PROVIDED PASSAGE
-*-*-

Re: S28ish [was: [Pugs] A couple of string interpolation edge cases]

Larry Wall Sat, 26 Mar 2005 19:29:29 -0800

On Sat, Mar 26, 2005 at 02:37:24PM -0600, Rod Adams wrote:
: Larry Wall wrote:
: 
: >%+ and %- are gone.  $0, $1, $2,  etc. are all objects that know
: >where they .start and .end.  (Mind you, those methods return magical
: >positions that are Unicode level independent.)
: >
: How can you have a level independent position?


By not confusing positions with numbers.  They're just pointers into
a particular string.

: The matching itself happens at a specified level. (Note that which level 
: the match happens at can change what is matched.) So it makes sense that 
: all the positions that come out of it are in terms of that level.

When we're dealing with mostly variable length encodings, it makes
more sense that the positions come out as string pointers that only
convert to numbers grudgingly under duress.  If you're just going to
feed a position back into a substr() or as the start position of the
next index(), there's no reason to translate it to a number and back
to a pointer.  It's a lot more efficient if you don't.

: Now, that position can be translated to a lower level, but not to an 
: upper level, since you can happily land in the middle of a char.

I talked about this problem in one of the As.  I think the fail soft
approach is to round to the next "ceiling" boundary and issue a warning.

: This is part of what I'm having trouble with your concept of a Str being 
: at several levels at once: There's no reliable way to have a notion of 
: "position", expect to have it as attached to the highest possible level, 
: and the second someone does something at lower level, you void the 
: position, and possibly the ability to remain at that high level.

A position that is a pointer can be true for all levels simultaneously.
It has the additional benefit of a type that is subtype constrained
to operate with other values from the same string, so if you subtract
two pointers from different strings, you can actually detect the error.

: I still see my notion of a Str having only one level and encoding at a 
: time as being preferable. Having the ability to recast a string to other 
: levels/encoding should be easy, and many builtins should do that 
: recasting for you.

And I still see that you can have your view if you install a pragma
that forces all incoming strings to a single level.  But I think we
can do that lazily, or not at all, in many cases.

The basic underlying problem is that there is no simple mapping from
math to Unicode.  The language that lets people express their solution
in terms of Unicode instead of in terms of math is going to have a leg
up on the future, at least in the Unicode problem space.  Strings were
never arrays in Perl, and they're only getting further apart as the
world makes greater demands on strings to represent human language.

So I'd much rather introduce an abstraction like "string position"
now that is not a number.  It's a dimensional value, where the scaling
of the dimensionality is bound to a particular string.  You can have
a pragma that says, "Untyped numbers are assumed to be meters, kilograms,
and seconds", and a different lexical scope might have a pragma that
says "Untyped numbers are assumed to be centimeters, grams, and seconds."
These scopes can get along as long as they don't try to exchange untyped
integers.  Or if they do, they have some way of ascertaining what an
untyped integer meant when it was generated.

: I do _not_ see $/ & friends getting ported across a recasting. .pos can 
: be translated if new level <= old level, otherwise gets set to undef.

-*-*-

TO BE DONE
1) In the mailing-list post, what fail-soft approach does Larry Wall suggest when a position would land in the middle of a char?
2) Write out the stretch of the mailing-list post from "I talked about" through "detect the error.".

GIVEN MATERIAL
-*-*-

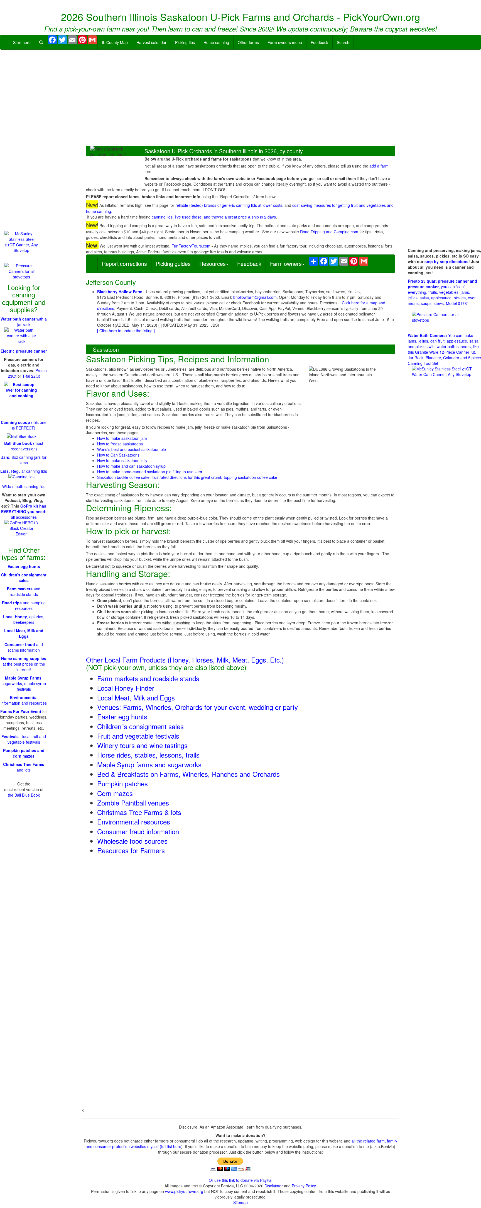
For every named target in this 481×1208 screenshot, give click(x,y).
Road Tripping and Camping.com (329, 231)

-*-*-

SOLUTION LIST
1) Round to the next "ceiling" boundary and issue a warning.

2)
I talked about this problem in one of the As.  I think the fail soft
approach is to round to the next "ceiling" boundary and issue a warning.

: This is part of what I'm having trouble with your concept of a Str being 
: at several levels at once: There's no reliable way to have a notion of 
: "position", expect to have it as attached to the highest possible level, 
: and the second someone does something at lower level, you void the 
: position, and possibly the ability to remain at that high level.

A position that is a pointer can be true for all levels simultaneously.
It has the additional benefit of a type that is subtype constrained
to operate with other values from the same string, so if you subtract
two pointers from different strings, you can actually detect the error.